The romantic TANGO VALS

There are three kinds of Argentine tango: tango salon, milonga, and tango vals. They are written in 4/4, 2/4, and 3/4 time, respectively.

Tango valses tend to have a romantic feel and vals tandas (sets of 3-5 related works) often are played toward the later part of the night to encourage newly-met couples to exchange contact info.

Tango valses are fast tempo, so dancers typically only step on one beat of each measure. Usually but not always this is the first of the One-two-three beats. But for variety dancers may throw in double- or triple-step sequences.

One of the most popular is “Desde el Alma” (dez-del-ol-ma, “Out of the soul” or “From the soul”). It was composed by 14-year-old FEMALE musical prodigy Rosita Melo in 1911. The words were much later written by her husband, then the more famous version by Homero Manzi.

The Rose Pavilion was a large two-story chalet style cabaret and ballroom surrounded by a garden.
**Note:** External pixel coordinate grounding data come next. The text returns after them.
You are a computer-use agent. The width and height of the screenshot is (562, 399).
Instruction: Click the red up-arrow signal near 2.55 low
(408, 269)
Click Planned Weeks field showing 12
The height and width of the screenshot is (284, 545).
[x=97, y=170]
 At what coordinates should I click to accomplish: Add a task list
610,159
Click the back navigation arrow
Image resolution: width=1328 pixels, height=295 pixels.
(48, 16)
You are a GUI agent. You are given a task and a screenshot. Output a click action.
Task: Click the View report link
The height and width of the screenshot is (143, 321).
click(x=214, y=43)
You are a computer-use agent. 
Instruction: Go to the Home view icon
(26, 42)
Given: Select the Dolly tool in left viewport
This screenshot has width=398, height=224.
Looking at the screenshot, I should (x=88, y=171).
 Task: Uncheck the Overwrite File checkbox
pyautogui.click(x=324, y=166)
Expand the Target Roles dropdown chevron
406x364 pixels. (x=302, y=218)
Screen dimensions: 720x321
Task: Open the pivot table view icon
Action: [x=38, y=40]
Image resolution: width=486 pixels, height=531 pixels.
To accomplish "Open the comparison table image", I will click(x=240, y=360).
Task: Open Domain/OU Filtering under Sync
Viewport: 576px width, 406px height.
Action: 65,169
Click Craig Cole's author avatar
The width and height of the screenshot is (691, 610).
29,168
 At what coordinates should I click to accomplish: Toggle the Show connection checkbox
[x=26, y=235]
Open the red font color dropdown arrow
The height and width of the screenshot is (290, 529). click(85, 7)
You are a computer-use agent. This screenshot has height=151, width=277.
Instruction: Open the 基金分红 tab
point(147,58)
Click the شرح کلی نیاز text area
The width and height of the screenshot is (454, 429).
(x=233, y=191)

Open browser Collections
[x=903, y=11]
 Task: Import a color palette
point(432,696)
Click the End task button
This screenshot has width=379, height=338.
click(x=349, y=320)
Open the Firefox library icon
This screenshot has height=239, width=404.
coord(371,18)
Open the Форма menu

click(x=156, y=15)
Tango greats played their music and danced there during its lifetime from the late 1800s to 1929. (Other non-tango events were also held there.)

“Heart of gold” was written by composer, orchestra leader, and impresario Francisco Canaro.

“Tears and Smiles” was composed by Pascual de Gullo & N. Casuscelli.

“Blue Illusion” was composed by Alfredo De Angelis.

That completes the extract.